Marine Discovery Center opens at Point Defiance

Editor’s note: Dana Greenlee’s technology column will return next Friday. I’m using my tyrannical powers as editor to bump her column for this story.

Trumpeting the ways people can help protect Tacoma’s waterways, city and zoo officials and others turned out yesterday for the dedication of the new Marine Discovery Center at Point Defiance Zoo & Aquarium.

A five-year grant from Tacoma’s Environmental Services made the discovery center possible.

So far, grant funds have provided seasonal education staff, new interactive murals painted by Edgewood artist Bob Henry and development of a hands-on field trip curriculum specifically designed for fourth-graders in the Tacoma School District.

Future funding will provide for updated educational materials and other projects.

Another attraction in the Marine Discovery Center is the Alien Invaders exhibit, which demonstrates how invasive species cause trouble for the local environment.

Funded by the University of Washington Tacoma and other local agencies, the exhibit opened May 8.

University of Washington Tacoma environmental science professor David Secord said there are lots of things people can do to stem invaders.

Examples of individual behavior introducing alien species to an environment include dumping home aquariums and certain fishing and boating practices.

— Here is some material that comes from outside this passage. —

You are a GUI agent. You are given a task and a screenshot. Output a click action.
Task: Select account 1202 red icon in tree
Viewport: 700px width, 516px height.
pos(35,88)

“We in essence are living in a giant wetland property,” explained Eric Steinmeyer of the Metro Parks Commission. “We are all part of this ecosystem.”

Also helping to dedicate the Marine Discovery Center were seven fourth-graders from Boze Elementary School.

The students – part of a group from Boze who piloted the field trip curriculum this spring – walked attendees through several hands-on activities.

Boze student Kyra George, 10, was the resident starfish “expert,” informing visitors of the various species in a small open container, and encouraging them to touch the multi-legged creatures.

Standing in front of a wall painted by Bob Henry to look like Tacoma, Theresa Suong, 10, discussed pollution of Tacoma’s waterways and how to prevent it.

Some of her suggestions for combating pollution include using public transportation or walking.

“Let’s say you live a block away from school – which I do – you can walk,” Suong said.

She also advised the pulling of weeds, as opposed to using chemical weed killers.

“The chemicals could hurt Puget Sound,” she noted.

“They’re the teachers today,” said Olga Lay, Boze Elementary School principal, of her students at the dedication ceremony.

“We never dampen the enthusiasm of children,” said John Huock, deputy director of the Point Defiance Zoo & Aquarium, referring to talking over the noise of excited children peering down into the aquarium.

“This is what community is all about,” said Bill Evans of the Tacoma City Council, moments before taking part in a ribbon-cutting ceremony with a twist.

Actually it was a kelp-cutting ceremony, with the kelp being constructed from a green balloon and garden hose.

Surrounded by Boze Elementary students, Evans cut the kelp with scissors made to look like a crab claw.

The aquarium expects to bring 900 fourth-graders and 10,000 general visitors to its Simpson Lab during the next school year to talk about the environments of Puget Sound, the plants and animals that live there and the ways that humans effect them.